The main challenge throughout – and the main focus of this paper – has been how to reconcile Kurdish demands for a loose, confederal system where competent authority would largely reside at a sub-national level, with the more limited decentralization envisioned by many non-Kurdish parties, where a government in Baghdad would retain a significant amount of independent sovereign authority. Although the 2005 constitution backed a devolution of powers to regions and provinces along the lines that Kurdish leaders envisaged, flaws in the document and the need for supporting legislation have allowed successive governments in Baghdad to resist limits on the power of the federal government. Meanwhile, efforts to reach a formal compromise between Baghdad and Erbil have failed.
Although the 2005 constitution backed a devolution of powers to regions and provinces along the lines that Kurdish leaders envisaged, flaws in the document and the need for supporting legislation have allowed successive governments in Baghdad to resist limits on the power of the federal government.
This research paper is primarily based on almost two decades of the author’s personal engagement and interviews with senior stakeholders as well as a Chatham House nationwide survey. As the paper shows, Kurdish insistence on a maximalist interpretation of the constitution and the federal government’s determination to preserve its broad authority in the rest of Iraq has produced an enduring stalemate. This has been characterized by legal uncertainty and repeated political confrontations between Baghdad and Erbil, with the latter veering between efforts to establish the basis for eventual independence and moves to consolidate its position within the Iraqi state. Although circumstances have forced temporary compromises on financial and revenue-sharing mechanisms, both sides – and especially the KRG – have stuck to maximalist demands, even though the lack of political will to agree on a mutually acceptable federalism formula has cost both sides materially.

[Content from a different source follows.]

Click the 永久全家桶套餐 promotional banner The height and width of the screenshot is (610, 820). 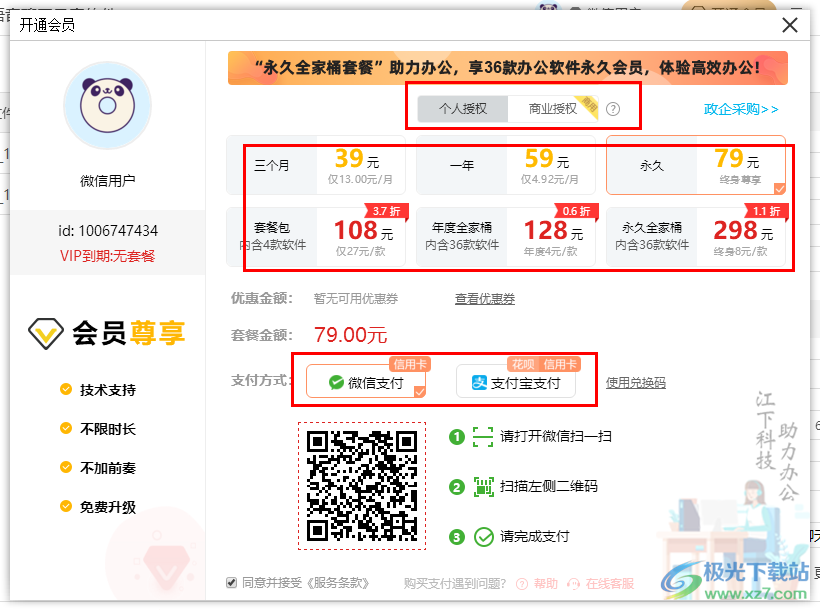(508, 68)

This paper argues, however, that the status quo that has emerged as a result of this ongoing dispute may offer a long-term solution. The current state of affairs may not be regarded as ideal by any party, and it certainly does not meet the maximalist aspirations of the KRG, but it has also been an enduring compromise. If the de facto arrangements that have evolved over the past 17 years can be codified, institutionalized, and agreed on they may provide a suitable basis for a lasting solution. The financial and political frameworks are not considered ideal by either side. But the blueprint that has been established grants both Erbil and Baghdad their bottom lines: the preservation and reinforcement of KRG self-rule through lasting fiscal arrangements with the federal government; and, the guarantee of Baghdad’s uncontested sovereign authority over the rest of Iraq, leaving it to negotiate its own decentralization measures with the provinces, unfettered by KRG concerns.